No. Wrong measure and flawed methodology. First, decibels don't measure loudness and second no conclusions could be drawn from a single person's report comparing the loudness of two different sound sources in two different settings. Perceived loudness is measured by multiple subjects under highly controlled conditions and is highly variable across individuals.
Decibels are a physical measure of sound pressure; loudness is a psychological/perceptual measure of individual judgments. Decibels don't measure loudness for the same reason temperature doesn't measure warmth and weight doesn't measure heaviness. 85F in NOLA and 85F in Phoenix will not be perceived as equally warm because you already know that humidity, wind, clothing and your own individual body's response to these factors will vary. If we were to put a group of people in a controlled room and vary humidity, air circulation and type of clothing while varying temperature and ask them when they perceived a noticeable difference we would find that we would get the same report of perceived warmth at very different temperatures. In this case a decibel is a very similar measure to temperature and loudness is similar to perceived warmth. Depending on different sound pressures (decibels) your perception of loudness will vary significantly by the sound's frequency, if that frequency modulates, if the db level modulates, your proximity to the sound source, how reflective surfaces shape the sound, your individual hearing capability and sensitivities and (unfortunately) your age.
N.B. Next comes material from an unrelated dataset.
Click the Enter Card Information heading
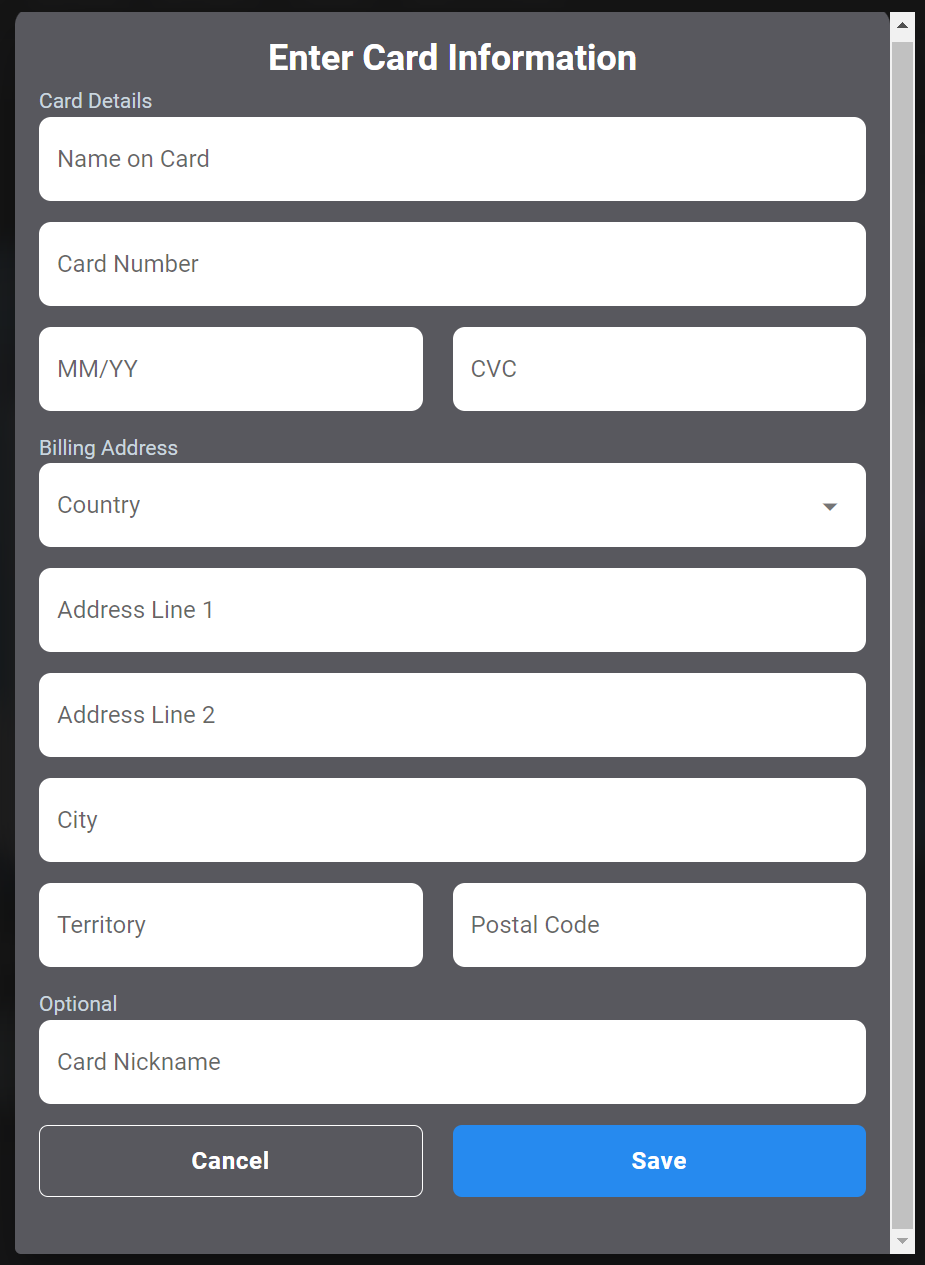Viewport: 925px width, 1265px height. pos(452,58)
If you look at a graph of where subjects perceive different sounds as pretty much equal in loudness while frequency and db levels are varied you'll find that sounds that at least half the group find equal in loudness can vary as much as 10 db or more. Human ears are very frequency sensitive. So, if a single observer's reported that 2 different sound sources were 8 db off in two different environments I don't see how any relative judgments could be made (and most kitchens with tile, polished wood surfaces, relative hard floors and glass windows can be expected to reflect sound in very different ways.)
I won't speculate on all the methodological issues present to make a valid comparison of two different hoods' loudness levels in two different kitchens but a decibel meter would be largely irrelevant to the experimental design (you don't care about decibels, you care about perceived loudness). And to add insult to injury, you might well find out that even when you hit the standard that over half of the subjects agreed on the loudness findings you would still find other judges insisting some hoods were louder than others. That's pretty much how perceptual judgments tend to go. . .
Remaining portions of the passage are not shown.